▶ [PASSAGE]
[Start of section]
A Pakistani politician has dropped her attempt to amend the country's controversial blasphemy laws, accusing her party of appeasing extremists.Pakistan People's Party MP Sherry Rehman made her decision after the government ruled out changing the law.
Correspondents say Ms Rehman is one of only a few politicians prepared to speak out on the blasphemy law.
They say there has been a climate of fear since the murder of Punjab governor Salman Taseer who opposed it.
Mr Taseer was killed in January by one of his bodyguards, who later admitted murdering the governor because he had spoken out against the blasphemy law.
Hundreds of people are in prison on charges under the law. Critics say it has been used to persecute minority faiths and is sometimes exploited by people pursuing grudges against others.
It has been under scrutiny since a Christian, Asia Bibi, was sentenced to death in November. Ms Bibi denies insulting the Prophet Muhammad in her Punjab village in June 2009.
'Blow-back' Ms Rehman told the BBC in January that she received death threats every half hour, but would defy them.
However, in a statement received by the BBC on Thursday, she said she would not be proceeding with her proposed bill following remarks by Prime Minister Yousuf Raza Gilani earlier in the week.
"Since the PM announced that there cannot even be discussion on procedural amendments, and the committee announced by the party to amend the laws has been disbanded, then as a PPP representative I had no option but to abide by the party's decision in parliament.
She added: "Appeasement of extremism is a policy that will have its blow-back."
[End of section]
▶ [EXERCISE 1]
Retype the section of the blasphemy law article that begins with the words containing "Mr Taseer was" and ends with "in June 2009.".
▶ [EXERCISE 2]
Write what comes next in the article on Pakistan's blasphemy law, picking up after its last sentence.

Data entries:
[Start of section]
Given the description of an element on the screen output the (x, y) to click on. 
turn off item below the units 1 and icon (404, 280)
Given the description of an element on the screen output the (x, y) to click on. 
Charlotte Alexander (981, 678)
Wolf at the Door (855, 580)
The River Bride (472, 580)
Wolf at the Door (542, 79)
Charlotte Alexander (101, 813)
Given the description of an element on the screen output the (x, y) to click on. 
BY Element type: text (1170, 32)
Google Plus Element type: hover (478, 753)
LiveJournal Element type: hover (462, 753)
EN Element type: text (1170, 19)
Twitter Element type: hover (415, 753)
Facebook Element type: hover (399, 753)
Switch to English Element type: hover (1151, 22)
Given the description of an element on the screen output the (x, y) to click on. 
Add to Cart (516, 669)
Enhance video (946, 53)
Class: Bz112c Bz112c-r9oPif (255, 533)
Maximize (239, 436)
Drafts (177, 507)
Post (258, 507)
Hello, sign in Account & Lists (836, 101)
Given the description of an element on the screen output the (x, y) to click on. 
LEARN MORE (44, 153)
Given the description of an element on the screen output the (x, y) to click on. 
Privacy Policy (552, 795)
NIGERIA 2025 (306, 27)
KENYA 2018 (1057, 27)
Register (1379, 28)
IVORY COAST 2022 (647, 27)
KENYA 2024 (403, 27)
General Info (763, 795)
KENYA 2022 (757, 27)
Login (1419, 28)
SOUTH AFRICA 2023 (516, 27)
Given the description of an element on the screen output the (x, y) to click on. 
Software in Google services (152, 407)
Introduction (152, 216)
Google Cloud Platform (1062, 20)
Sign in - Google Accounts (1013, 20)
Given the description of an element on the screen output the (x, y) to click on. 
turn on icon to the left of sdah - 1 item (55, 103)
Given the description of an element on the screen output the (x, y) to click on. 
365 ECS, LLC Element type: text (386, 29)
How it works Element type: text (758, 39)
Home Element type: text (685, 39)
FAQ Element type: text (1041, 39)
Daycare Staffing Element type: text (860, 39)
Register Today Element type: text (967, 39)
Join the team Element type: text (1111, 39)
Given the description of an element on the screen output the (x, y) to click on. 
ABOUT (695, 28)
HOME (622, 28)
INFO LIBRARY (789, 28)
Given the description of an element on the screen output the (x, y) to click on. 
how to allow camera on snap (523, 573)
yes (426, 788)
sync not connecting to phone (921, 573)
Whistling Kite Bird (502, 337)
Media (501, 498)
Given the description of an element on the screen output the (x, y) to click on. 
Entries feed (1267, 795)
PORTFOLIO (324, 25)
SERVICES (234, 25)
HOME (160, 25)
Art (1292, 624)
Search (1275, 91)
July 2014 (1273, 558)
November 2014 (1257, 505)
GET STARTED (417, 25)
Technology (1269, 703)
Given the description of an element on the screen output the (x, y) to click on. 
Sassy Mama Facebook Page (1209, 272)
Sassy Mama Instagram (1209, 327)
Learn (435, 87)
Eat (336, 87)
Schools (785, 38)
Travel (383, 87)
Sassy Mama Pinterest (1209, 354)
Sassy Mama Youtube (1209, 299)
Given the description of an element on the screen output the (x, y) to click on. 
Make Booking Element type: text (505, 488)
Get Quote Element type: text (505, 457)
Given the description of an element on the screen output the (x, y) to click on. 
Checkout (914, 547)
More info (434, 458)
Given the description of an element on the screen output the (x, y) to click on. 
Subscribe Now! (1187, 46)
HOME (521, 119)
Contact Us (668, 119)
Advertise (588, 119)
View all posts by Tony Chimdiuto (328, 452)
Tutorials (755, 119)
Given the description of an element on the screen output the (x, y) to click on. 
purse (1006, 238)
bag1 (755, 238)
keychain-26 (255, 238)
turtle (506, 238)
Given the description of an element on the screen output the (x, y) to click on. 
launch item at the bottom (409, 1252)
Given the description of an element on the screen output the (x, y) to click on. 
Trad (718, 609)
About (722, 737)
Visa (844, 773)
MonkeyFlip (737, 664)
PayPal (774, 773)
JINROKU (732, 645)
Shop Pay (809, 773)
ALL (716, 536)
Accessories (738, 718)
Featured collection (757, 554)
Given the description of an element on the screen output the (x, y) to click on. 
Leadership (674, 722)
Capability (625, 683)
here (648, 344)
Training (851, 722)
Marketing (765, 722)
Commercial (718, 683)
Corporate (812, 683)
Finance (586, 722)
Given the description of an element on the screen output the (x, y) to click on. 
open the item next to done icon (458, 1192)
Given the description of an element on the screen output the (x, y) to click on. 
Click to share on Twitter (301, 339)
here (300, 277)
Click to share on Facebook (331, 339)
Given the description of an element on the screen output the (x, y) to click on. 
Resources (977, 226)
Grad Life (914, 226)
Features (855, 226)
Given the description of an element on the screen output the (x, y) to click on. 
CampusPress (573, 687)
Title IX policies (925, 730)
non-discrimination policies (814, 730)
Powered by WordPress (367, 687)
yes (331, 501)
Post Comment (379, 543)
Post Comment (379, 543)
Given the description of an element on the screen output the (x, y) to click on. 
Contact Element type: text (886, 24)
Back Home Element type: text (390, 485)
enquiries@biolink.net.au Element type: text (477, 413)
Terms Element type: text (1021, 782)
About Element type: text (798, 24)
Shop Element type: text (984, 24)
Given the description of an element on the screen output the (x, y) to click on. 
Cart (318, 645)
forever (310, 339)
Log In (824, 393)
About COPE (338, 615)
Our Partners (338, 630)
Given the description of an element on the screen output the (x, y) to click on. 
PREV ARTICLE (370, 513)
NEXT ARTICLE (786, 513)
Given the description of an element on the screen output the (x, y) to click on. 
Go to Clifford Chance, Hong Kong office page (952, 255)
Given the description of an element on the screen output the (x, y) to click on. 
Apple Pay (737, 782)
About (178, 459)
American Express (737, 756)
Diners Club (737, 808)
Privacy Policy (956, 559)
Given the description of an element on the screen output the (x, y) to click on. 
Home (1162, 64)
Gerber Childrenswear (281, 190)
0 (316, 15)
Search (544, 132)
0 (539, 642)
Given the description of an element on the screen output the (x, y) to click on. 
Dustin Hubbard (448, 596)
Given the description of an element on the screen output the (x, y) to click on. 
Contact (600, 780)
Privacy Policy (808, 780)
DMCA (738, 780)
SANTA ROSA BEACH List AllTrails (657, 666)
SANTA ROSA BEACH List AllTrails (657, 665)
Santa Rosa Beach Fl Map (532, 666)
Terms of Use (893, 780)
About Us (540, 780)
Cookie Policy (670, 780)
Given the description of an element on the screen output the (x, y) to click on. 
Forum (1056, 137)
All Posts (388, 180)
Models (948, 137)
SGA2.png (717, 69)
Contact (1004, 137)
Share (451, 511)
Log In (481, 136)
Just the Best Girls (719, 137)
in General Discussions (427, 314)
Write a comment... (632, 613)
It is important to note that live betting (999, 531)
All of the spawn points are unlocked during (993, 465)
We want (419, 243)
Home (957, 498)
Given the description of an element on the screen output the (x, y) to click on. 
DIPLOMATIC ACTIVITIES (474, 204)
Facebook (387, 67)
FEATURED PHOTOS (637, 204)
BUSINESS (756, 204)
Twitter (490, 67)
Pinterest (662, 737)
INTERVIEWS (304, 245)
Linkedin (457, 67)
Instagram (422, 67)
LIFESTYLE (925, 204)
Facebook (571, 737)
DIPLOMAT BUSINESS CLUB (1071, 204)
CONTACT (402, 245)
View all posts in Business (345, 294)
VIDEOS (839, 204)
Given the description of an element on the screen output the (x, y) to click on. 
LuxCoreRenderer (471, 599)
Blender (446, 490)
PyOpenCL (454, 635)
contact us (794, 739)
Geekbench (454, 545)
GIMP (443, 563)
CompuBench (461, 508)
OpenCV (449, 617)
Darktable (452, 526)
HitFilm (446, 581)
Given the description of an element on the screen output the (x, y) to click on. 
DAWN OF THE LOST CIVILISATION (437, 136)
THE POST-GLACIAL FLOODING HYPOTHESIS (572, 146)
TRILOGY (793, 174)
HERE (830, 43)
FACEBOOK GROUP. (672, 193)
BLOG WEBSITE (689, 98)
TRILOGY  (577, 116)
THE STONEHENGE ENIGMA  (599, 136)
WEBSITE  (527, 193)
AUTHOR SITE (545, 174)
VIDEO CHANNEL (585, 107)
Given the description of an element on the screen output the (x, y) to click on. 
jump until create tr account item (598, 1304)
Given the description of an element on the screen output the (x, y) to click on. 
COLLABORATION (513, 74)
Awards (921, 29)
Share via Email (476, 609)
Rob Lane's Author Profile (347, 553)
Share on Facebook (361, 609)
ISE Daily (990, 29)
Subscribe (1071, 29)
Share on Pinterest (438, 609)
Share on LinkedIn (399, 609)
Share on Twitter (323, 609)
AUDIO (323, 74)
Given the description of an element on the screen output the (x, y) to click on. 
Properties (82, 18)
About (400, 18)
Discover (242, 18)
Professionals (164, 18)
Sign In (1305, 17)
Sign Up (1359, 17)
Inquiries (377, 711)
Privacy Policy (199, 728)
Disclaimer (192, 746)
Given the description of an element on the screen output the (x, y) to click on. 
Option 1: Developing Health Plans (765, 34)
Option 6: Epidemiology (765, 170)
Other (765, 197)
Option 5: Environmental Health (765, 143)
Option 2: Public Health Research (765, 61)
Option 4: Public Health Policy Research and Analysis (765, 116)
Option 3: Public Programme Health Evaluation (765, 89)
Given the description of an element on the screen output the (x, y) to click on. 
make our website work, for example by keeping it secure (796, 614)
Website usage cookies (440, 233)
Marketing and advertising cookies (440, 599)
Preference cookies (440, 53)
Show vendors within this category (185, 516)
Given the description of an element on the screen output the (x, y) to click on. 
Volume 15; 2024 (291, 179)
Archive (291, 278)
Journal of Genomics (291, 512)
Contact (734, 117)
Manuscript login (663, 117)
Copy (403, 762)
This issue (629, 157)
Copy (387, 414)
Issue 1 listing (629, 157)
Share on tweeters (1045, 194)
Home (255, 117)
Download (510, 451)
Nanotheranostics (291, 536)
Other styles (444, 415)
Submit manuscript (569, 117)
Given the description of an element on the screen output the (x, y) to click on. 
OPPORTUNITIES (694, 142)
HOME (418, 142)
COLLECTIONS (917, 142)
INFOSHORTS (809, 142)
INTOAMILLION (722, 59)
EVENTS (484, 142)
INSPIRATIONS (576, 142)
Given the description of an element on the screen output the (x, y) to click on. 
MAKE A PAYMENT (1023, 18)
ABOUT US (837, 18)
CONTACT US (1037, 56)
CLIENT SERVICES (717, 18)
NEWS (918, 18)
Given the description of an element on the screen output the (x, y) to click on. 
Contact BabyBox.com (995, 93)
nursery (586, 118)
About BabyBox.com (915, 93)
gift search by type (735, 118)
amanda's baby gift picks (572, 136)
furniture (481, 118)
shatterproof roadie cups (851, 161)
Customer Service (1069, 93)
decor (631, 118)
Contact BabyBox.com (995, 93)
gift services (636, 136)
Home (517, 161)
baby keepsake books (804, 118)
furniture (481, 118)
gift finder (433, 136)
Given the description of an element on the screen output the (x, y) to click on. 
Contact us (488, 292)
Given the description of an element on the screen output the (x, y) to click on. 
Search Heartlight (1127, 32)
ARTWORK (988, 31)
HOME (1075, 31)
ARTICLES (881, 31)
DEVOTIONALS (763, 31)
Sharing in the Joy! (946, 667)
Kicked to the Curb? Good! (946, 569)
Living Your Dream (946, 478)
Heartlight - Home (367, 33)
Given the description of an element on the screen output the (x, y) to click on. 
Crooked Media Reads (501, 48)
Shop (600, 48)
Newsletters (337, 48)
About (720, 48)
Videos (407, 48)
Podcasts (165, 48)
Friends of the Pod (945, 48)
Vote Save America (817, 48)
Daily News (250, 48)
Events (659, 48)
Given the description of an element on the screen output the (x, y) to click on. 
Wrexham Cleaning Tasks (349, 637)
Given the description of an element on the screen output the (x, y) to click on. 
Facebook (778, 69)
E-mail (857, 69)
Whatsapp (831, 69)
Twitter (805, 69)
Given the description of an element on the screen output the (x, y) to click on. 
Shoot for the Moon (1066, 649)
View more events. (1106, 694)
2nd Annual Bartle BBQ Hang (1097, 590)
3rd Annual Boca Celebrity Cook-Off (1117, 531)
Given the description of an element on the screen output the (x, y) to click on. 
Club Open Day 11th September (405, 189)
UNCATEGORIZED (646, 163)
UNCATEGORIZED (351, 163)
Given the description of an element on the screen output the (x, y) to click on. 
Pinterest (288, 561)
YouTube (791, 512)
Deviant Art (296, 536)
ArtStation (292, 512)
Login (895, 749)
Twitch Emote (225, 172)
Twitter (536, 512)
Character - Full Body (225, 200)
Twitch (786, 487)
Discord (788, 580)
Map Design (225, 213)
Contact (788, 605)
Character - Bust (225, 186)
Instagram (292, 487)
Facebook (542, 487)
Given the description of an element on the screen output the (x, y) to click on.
[End of section]
▶ [EXERCISE OUTPUT 1]
Mr Taseer was killed in January by one of his bodyguards, who later admitted murdering the governor because he had spoken out against the blasphemy law.
Hundreds of people are in prison on charges under the law. Critics say it has been used to persecute minority faiths and is sometimes exploited by people pursuing grudges against others.
It has been under scrutiny since a Christian, Asia Bibi, was sentenced to death in November. Ms Bibi denies insulting the Prophet Muhammad in her Punjab village in June 2009.

▶ [EXERCISE OUTPUT 2]
Mr Gilani had said that no amendment in the law could be considered. He also disbanded a committee set up to determine how to amend the laws.The BBC's Syed Shoaib Hasan in Karachi says politicians in Pakistan are increasingly reluctant to amend the law - many are afraid of being targeted in the way Mr Taseer was.
He says Ms Rehman's courageous stance against what is seen by some experts as a flawed law has few public supporters.
Ms Rehman stressed that she had not agreed to "withdraw" her private member's bill.
"There was never any question of withdrawing the bill as the Speaker had never admitted it on the agenda," she said.
Ms Rehman added that if the Speaker had allowed her bill "perhaps some of our colleagues would have understood that it was not suggesting total repeal of the law, but protecting our great Prophet's name against injustices done via procedures introduced by [former President] Zia ul-Haq.
"It was a question of protecting our citizens from injustice done in the name of a religion that values peace and tolerance more than anything else," she said.
Her statement came as Human Rights Watch urged the government to release a boy of 17 who is under arrest in Pakistan, accused of blaspheming against the Prophet Muhammad in a high school exam.